Computer Pointer Controller

This app allows to control the computer mouse pointer to move according to the gaze of a person (either based on a video or camera stream). Therefore, this project is build with the inference engine of the Intel OpenVINO™ toolkit asd for vision based deep learning models. This project demonstrates the ability of creating a data pipeline that can handle multiple data sources and inference with multiple models in sequence.

Details
Language:	Python 3.6.X
OpenVINO ToolKit:	2020.1.023
Hardware Used:	Intel(R) Core(TM) i5-6300U
Device (OpenVINO) Used:	CPU

How it works

This project builds on the inference engine of the Intel OpenVINO™ toolkit.
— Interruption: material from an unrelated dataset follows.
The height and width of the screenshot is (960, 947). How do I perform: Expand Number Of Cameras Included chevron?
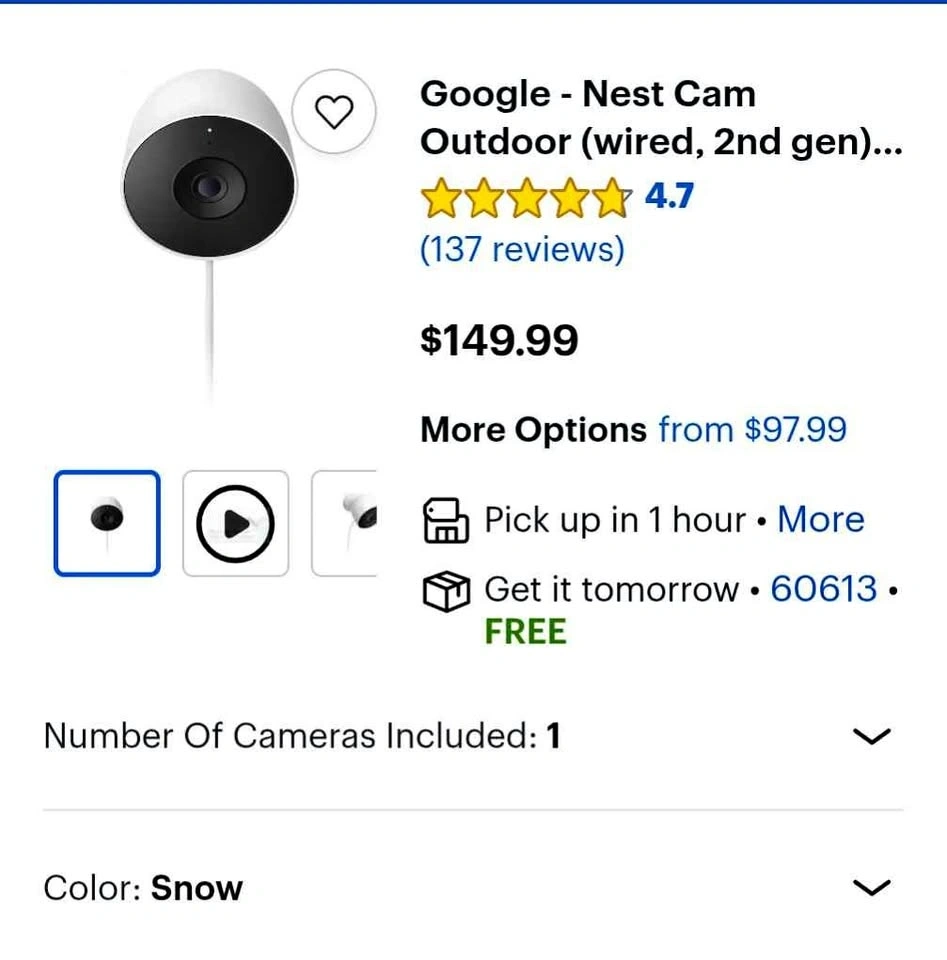(x=871, y=737)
As input for the app, the user can specify a data source (camera stream, video file or image).
OpenCV is used for handling this user data in a data pipline, as presented in the following flow chart:

The gaze estimation model (in this project: gaze-estimation-adas-0002) requires three inputs (head pose, left eye image, right eye image) and is therefore supported by three other OpenVINO models in this project.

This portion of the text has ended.